The community is filled with new homeowners who say they were aware of the plans for the freeway addition but say ADOT officials promised them a completed sound wall to help drown out traffic noise. Instead, the existing wall ends several hundred feet short, leaving a large gap and according to residents, allowing noise to funnel into the neighborhood.
“We couldn’t really get an answer on why they changed the design from a wall to no wall,” said Stephen Whaloey. “In the last few days, we’ve learned that it was for efficiency, which is cost savings.”
Residents say ADOT officials told them the entire freeway project actually came in under budget as well.
“We’re only in week three now, and in month three when there’s more traffic and the noise level goes up, hopefully they’ll understand that they need to take action to fix it,” added Whaloey.
Noise engineers used a sound decibel reader to determine the noise level beside homes nearest to the freeway. ADOT officials said several readings showed levels under 59 decibels, just under the 64-decibel federal guideline, but still a nuisance to homeowners.
“It’s louder than it should be its louder than it was promised and that wall truly should’ve been extended,” said Kristy Jozwiak. “A lot of us but our forever homes in this community, we came in knowing the freeway was going to be here, and we were promised that this wall was going to be extended and that there wasn’t going to be that big of a noise concern.”
The extension of the Valley’s South Mountain Freeway may have been long-awaited for drivers, but some homeowners living along the new stretch are angered by the outcome.
“We’ve lost that value and enjoyment that you should have in a home,” said Beth Gagnon who lives near 32nd Street where the new freeway extension backs up. “Now I know what it’s like to be in jail, because we have this giant wall, and I have no view.”
Gagnon bought her home in 1997 when the freeway project was still a proposal and has been an outspoken critic against the $3 million-dollar project ever since.
“I think that a lot of people thought that this was their forever home, but that’s been taken away,” she added.
Gagnon says that ever since the 202 extension opened in late December, she’s had trouble sleeping, saying the sounds of cars and trucks going up and down the freeway can be heard even behind closed doors.
“I sleep with cotton balls or earplugs in my ears which lessens the noise a little bit, but you can still hear it,” she said. “There was no construction – it was literally the traffic that was making the noise and the vibration and shaking the house,” she said.

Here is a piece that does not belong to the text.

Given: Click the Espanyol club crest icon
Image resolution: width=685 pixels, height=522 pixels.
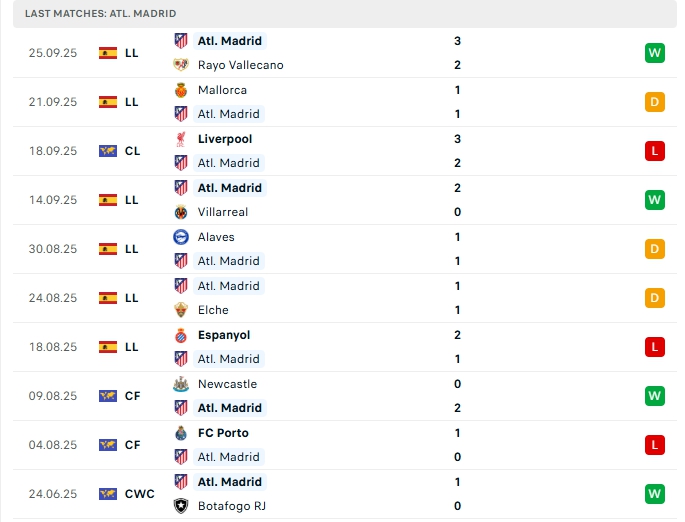Looking at the screenshot, I should 181,335.
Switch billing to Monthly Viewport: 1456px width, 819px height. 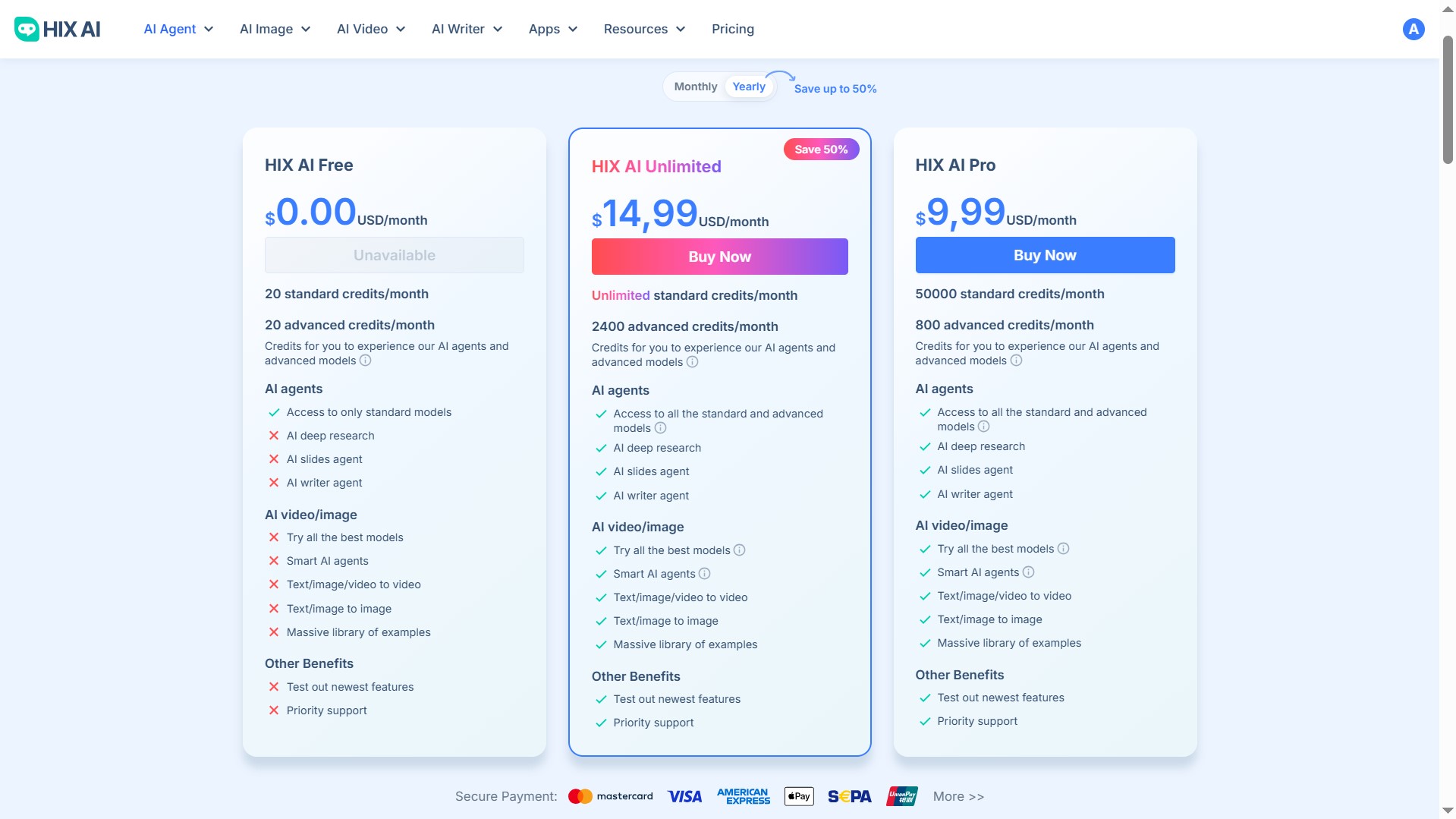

On top of noise, Gagnon says bright lights meant to illuminate the freeway for drivers at night shine directly into her home.
Tom Herrmann, a spokesperson for The Arizona Department of Transportation, says they’ve received several complaints from homeowners living in the Promontory neighborhood – a new subdivision located inside the Ahwatukee Foothills area- regarding noise levels.
Along most of the freeway, crews built a sound wall to try and keep noise levels from moving traffic away from homes. That wall ends just before reaching the Promontory community.
ADOT says they plan to send crews to run sound tests near homes in that neighborhood, to determine if the noise levels are above 64 decibels.
Herrmann says that’s the maximum allowable amount according to federal guidelines for noise mitigation.